Stored records

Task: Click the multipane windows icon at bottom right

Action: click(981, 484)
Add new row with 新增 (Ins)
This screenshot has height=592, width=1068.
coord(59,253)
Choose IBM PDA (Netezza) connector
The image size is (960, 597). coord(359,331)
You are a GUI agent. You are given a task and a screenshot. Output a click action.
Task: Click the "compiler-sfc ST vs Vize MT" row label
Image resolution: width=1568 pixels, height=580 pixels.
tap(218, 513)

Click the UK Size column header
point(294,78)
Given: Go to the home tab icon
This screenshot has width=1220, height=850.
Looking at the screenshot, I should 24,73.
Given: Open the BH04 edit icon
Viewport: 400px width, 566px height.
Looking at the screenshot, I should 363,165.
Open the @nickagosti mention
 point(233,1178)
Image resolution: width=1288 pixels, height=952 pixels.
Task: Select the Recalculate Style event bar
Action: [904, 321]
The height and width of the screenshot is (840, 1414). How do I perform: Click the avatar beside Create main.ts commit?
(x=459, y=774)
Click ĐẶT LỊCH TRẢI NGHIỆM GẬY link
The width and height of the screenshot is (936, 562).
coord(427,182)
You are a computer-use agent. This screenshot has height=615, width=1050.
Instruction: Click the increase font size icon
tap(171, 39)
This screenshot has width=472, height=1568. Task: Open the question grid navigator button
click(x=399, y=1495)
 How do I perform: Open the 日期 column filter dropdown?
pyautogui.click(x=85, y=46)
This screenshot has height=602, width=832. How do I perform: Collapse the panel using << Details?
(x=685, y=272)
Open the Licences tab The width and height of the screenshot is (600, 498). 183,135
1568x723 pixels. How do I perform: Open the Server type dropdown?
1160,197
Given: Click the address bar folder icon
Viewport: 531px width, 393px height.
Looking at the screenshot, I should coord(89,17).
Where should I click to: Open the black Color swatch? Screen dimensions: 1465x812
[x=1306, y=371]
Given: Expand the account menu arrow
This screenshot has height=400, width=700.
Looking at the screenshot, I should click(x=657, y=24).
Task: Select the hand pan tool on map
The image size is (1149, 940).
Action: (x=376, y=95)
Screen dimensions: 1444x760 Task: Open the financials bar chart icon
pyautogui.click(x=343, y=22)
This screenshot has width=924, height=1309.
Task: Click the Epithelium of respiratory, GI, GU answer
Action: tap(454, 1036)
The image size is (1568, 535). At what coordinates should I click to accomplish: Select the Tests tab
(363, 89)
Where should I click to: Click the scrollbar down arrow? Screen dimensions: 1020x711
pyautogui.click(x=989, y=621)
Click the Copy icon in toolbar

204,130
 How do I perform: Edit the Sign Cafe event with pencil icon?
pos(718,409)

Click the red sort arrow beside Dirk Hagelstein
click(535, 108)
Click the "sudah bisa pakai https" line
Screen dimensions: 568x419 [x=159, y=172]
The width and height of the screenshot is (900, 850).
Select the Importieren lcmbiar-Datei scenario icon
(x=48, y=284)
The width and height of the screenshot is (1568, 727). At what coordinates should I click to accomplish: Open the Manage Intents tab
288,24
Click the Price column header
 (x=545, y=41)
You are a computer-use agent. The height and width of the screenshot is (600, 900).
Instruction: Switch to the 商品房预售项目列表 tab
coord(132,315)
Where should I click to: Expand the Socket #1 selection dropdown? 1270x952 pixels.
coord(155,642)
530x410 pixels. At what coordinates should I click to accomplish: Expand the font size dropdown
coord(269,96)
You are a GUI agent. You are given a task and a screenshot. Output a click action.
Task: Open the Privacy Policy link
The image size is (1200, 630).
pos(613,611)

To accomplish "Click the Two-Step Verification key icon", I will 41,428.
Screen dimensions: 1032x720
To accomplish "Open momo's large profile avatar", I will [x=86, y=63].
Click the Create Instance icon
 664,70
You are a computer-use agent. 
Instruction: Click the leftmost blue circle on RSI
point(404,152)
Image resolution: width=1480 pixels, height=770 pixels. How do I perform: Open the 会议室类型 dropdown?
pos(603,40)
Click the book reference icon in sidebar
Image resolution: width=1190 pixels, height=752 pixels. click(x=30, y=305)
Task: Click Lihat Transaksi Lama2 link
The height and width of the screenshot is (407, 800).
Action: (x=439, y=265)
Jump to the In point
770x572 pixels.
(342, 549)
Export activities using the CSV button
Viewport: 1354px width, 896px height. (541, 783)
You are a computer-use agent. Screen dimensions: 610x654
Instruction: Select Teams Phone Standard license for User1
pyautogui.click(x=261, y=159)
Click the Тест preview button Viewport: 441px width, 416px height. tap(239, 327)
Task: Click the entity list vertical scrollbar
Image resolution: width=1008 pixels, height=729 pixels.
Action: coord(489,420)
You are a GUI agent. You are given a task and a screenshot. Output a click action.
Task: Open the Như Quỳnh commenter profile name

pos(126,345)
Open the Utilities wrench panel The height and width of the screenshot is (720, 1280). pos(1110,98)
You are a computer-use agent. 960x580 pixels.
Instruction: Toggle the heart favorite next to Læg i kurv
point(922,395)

Work instruction
Each record above has to be set down again, word for word.

Worked solution
Task: Click the multipane windows icon at bottom right

Action: click(981, 484)
Add new row with 新增 (Ins)
This screenshot has height=592, width=1068.
coord(59,253)
Choose IBM PDA (Netezza) connector
The image size is (960, 597). coord(359,331)
You are a GUI agent. You are given a task and a screenshot. Output a click action.
Task: Click the "compiler-sfc ST vs Vize MT" row label
Image resolution: width=1568 pixels, height=580 pixels.
tap(218, 513)

Click the UK Size column header
point(294,78)
Given: Go to the home tab icon
This screenshot has width=1220, height=850.
Looking at the screenshot, I should 24,73.
Given: Open the BH04 edit icon
Viewport: 400px width, 566px height.
Looking at the screenshot, I should 363,165.
Open the @nickagosti mention
 point(233,1178)
Image resolution: width=1288 pixels, height=952 pixels.
Task: Select the Recalculate Style event bar
Action: [904, 321]
The height and width of the screenshot is (840, 1414). How do I perform: Click the avatar beside Create main.ts commit?
(x=459, y=774)
Click ĐẶT LỊCH TRẢI NGHIỆM GẬY link
The width and height of the screenshot is (936, 562).
coord(427,182)
You are a computer-use agent. This screenshot has height=615, width=1050.
Instruction: Click the increase font size icon
tap(171, 39)
This screenshot has width=472, height=1568. Task: Open the question grid navigator button
click(x=399, y=1495)
 How do I perform: Open the 日期 column filter dropdown?
pyautogui.click(x=85, y=46)
This screenshot has height=602, width=832. How do I perform: Collapse the panel using << Details?
(x=685, y=272)
Open the Licences tab The width and height of the screenshot is (600, 498). 183,135
1568x723 pixels. How do I perform: Open the Server type dropdown?
1160,197
Given: Click the address bar folder icon
Viewport: 531px width, 393px height.
Looking at the screenshot, I should coord(89,17).
Where should I click to: Open the black Color swatch? Screen dimensions: 1465x812
[x=1306, y=371]
Given: Expand the account menu arrow
This screenshot has height=400, width=700.
Looking at the screenshot, I should click(x=657, y=24).
Task: Select the hand pan tool on map
The image size is (1149, 940).
Action: (x=376, y=95)
Screen dimensions: 1444x760 Task: Open the financials bar chart icon
pyautogui.click(x=343, y=22)
This screenshot has width=924, height=1309.
Task: Click the Epithelium of respiratory, GI, GU answer
Action: tap(454, 1036)
The image size is (1568, 535). At what coordinates should I click to accomplish: Select the Tests tab
(363, 89)
Where should I click to: Click the scrollbar down arrow? Screen dimensions: 1020x711
pyautogui.click(x=989, y=621)
Click the Copy icon in toolbar

204,130
 How do I perform: Edit the Sign Cafe event with pencil icon?
pos(718,409)

Click the red sort arrow beside Dirk Hagelstein
click(535, 108)
Click the "sudah bisa pakai https" line
Screen dimensions: 568x419 [x=159, y=172]
The width and height of the screenshot is (900, 850).
Select the Importieren lcmbiar-Datei scenario icon
(x=48, y=284)
The width and height of the screenshot is (1568, 727). At what coordinates should I click to accomplish: Open the Manage Intents tab
288,24
Click the Price column header
 (x=545, y=41)
You are a computer-use agent. The height and width of the screenshot is (600, 900).
Instruction: Switch to the 商品房预售项目列表 tab
coord(132,315)
Where should I click to: Expand the Socket #1 selection dropdown? 1270x952 pixels.
coord(155,642)
530x410 pixels. At what coordinates should I click to accomplish: Expand the font size dropdown
coord(269,96)
You are a GUI agent. You are given a task and a screenshot. Output a click action.
Task: Open the Privacy Policy link
The image size is (1200, 630).
pos(613,611)

To accomplish "Click the Two-Step Verification key icon", I will 41,428.
Screen dimensions: 1032x720
To accomplish "Open momo's large profile avatar", I will [x=86, y=63].
Click the Create Instance icon
 664,70
You are a computer-use agent. 
Instruction: Click the leftmost blue circle on RSI
point(404,152)
Image resolution: width=1480 pixels, height=770 pixels. How do I perform: Open the 会议室类型 dropdown?
pos(603,40)
Click the book reference icon in sidebar
Image resolution: width=1190 pixels, height=752 pixels. click(x=30, y=305)
Task: Click Lihat Transaksi Lama2 link
The height and width of the screenshot is (407, 800).
Action: (x=439, y=265)
Jump to the In point
770x572 pixels.
(342, 549)
Export activities using the CSV button
Viewport: 1354px width, 896px height. (541, 783)
You are a computer-use agent. Screen dimensions: 610x654
Instruction: Select Teams Phone Standard license for User1
pyautogui.click(x=261, y=159)
Click the Тест preview button Viewport: 441px width, 416px height. tap(239, 327)
Task: Click the entity list vertical scrollbar
Image resolution: width=1008 pixels, height=729 pixels.
Action: coord(489,420)
You are a GUI agent. You are given a task and a screenshot. Output a click action.
Task: Open the Như Quỳnh commenter profile name

pos(126,345)
Open the Utilities wrench panel The height and width of the screenshot is (720, 1280). pos(1110,98)
You are a computer-use agent. 960x580 pixels.
Instruction: Toggle the heart favorite next to Læg i kurv
point(922,395)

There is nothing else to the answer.